Remember those signs on the highway that used to read, “Was This Trip Really Necessary?”  Well, they need a sign for The Bourne Legacy that reads, “Was This Movie Really Necessary?”  It is essentially a Bourne movie… without Jason Bourne.  I mean Bourne movies aren’t much WITH Jason Bourne to begin with, and this flick proves they are even less so without him. 

It seems secret agent Jason Bourne ruffled some of the government’s feathers, so the CIA is out to exterminate any and all people associated with his old outfit.  That includes a secret agent trainee named Aaron (Jeremy Renner).  Naturally, he narrowly survives his assassination attempt, and he goes after the suits that green lit his termination. 

Actually, the plot is about Universal Studios wanting to milk every last cent from the franchise with or without Matt Damon. 

You know what this movie really reminded me of?  The Dukes of Hazzard.  Remember when Bo and Luke wanted more money, and they brought in Coy and Vance to replace them?  Yeah, that’s basically what this is.  The Bourne Identity:  The Coy and Vance Years. 

Director Tony (Andor) Gilroy (who wrote the previous entries in the series) apes Paul Greengrass’s shaky-cam style, but luckily doesn’t go overboard with it.  The action highlights are unfortunately few and far between though. Although the motorcycle chase in the end is decent, it really feels like the sort of action scene you’d see in the middle of an action flick and not at the climax.  (I did like the part where Renner jumps on a guy and squashes him Super Mario Bros. style.)  Still, Gilroy doesn’t bring anything new to the table.  Heck, since he doesn’t have Matt Damon, he actually brings LESS to the table. 

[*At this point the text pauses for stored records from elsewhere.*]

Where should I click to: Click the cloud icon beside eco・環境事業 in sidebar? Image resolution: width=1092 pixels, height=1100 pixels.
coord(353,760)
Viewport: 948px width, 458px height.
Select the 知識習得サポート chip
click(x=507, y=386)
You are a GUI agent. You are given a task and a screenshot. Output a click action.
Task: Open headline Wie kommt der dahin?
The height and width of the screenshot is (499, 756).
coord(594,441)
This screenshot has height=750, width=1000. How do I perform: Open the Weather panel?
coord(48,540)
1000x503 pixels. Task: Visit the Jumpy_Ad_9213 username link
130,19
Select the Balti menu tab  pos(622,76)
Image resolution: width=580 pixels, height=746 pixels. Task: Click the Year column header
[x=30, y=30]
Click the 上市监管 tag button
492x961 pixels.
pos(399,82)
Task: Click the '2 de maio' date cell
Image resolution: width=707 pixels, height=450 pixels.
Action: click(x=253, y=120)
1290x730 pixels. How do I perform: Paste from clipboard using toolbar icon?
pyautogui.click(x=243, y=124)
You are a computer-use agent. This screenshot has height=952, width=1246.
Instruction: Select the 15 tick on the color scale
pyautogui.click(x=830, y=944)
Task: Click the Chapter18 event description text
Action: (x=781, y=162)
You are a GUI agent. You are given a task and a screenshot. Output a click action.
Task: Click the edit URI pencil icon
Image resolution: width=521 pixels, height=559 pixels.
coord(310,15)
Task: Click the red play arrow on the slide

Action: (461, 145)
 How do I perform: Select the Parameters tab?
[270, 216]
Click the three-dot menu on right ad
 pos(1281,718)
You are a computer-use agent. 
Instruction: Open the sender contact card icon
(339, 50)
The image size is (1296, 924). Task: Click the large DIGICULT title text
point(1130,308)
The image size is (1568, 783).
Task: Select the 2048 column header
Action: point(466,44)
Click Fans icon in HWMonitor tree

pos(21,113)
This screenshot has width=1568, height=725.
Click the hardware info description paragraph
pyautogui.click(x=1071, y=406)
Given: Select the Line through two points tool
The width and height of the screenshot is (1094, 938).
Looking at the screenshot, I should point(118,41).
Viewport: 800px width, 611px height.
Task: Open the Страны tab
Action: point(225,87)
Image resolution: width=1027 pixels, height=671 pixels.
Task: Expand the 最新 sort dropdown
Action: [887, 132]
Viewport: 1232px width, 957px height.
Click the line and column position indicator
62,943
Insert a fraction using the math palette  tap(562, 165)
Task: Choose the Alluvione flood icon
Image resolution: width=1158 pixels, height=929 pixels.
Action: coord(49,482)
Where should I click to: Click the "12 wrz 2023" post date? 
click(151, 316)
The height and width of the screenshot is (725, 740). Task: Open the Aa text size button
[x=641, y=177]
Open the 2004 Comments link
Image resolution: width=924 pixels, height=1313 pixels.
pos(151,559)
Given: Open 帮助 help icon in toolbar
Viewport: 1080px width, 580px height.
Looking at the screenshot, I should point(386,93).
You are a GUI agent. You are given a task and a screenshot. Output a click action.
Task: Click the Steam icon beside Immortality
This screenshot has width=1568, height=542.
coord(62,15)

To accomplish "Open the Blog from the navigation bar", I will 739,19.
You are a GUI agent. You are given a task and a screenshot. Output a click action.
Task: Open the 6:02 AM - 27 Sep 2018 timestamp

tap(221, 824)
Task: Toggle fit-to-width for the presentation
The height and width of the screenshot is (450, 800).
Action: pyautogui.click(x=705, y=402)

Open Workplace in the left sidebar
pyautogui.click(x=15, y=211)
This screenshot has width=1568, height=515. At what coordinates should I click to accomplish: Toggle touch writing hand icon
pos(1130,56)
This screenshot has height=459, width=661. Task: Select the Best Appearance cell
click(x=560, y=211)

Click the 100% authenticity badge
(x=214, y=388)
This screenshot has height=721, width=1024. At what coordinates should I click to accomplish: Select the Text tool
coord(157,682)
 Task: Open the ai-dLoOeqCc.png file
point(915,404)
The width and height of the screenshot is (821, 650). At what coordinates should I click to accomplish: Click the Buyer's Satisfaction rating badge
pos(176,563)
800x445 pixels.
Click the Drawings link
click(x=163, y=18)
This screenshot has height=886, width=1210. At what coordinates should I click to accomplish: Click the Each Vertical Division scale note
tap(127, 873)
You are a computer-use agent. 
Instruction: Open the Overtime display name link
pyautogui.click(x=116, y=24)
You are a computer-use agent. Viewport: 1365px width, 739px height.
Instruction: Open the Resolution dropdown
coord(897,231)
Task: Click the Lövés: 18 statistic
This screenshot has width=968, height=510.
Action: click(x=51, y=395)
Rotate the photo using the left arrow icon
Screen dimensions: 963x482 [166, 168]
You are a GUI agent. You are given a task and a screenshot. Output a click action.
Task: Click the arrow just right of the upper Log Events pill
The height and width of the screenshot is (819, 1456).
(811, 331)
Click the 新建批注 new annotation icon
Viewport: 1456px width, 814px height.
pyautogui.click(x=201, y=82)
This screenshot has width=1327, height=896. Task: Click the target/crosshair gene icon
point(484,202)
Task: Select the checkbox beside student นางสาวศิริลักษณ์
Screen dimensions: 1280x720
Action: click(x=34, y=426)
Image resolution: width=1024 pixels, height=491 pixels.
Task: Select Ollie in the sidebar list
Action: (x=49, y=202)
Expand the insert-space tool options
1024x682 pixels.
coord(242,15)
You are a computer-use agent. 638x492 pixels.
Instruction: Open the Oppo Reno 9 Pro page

You know if this was an original standalone movie it might’ve been OK.  Not good mind you, but it would’ve at least been watchable.  However, Jason Bourne casts a long shadow (the character anyway) over the movie that it practically keeps reminding you that you’re watching the Dr. Perky version every step of the way.  

Renner isn’t bad in the lead, but he isn’t given much to work with.  Rachel Weiz is given an utterly thankless role and Edward Norton just sits in an office and gets shitty with coworkers.  At least the supporting cast is full of such heavy hitters like Stacy Keach, Scott Glenn, and Oscar Isaac.  The fact that they show up in small roles makes sure this isn’t a complete waste of time. 

Ultimately, this Bourne never finds its own identity.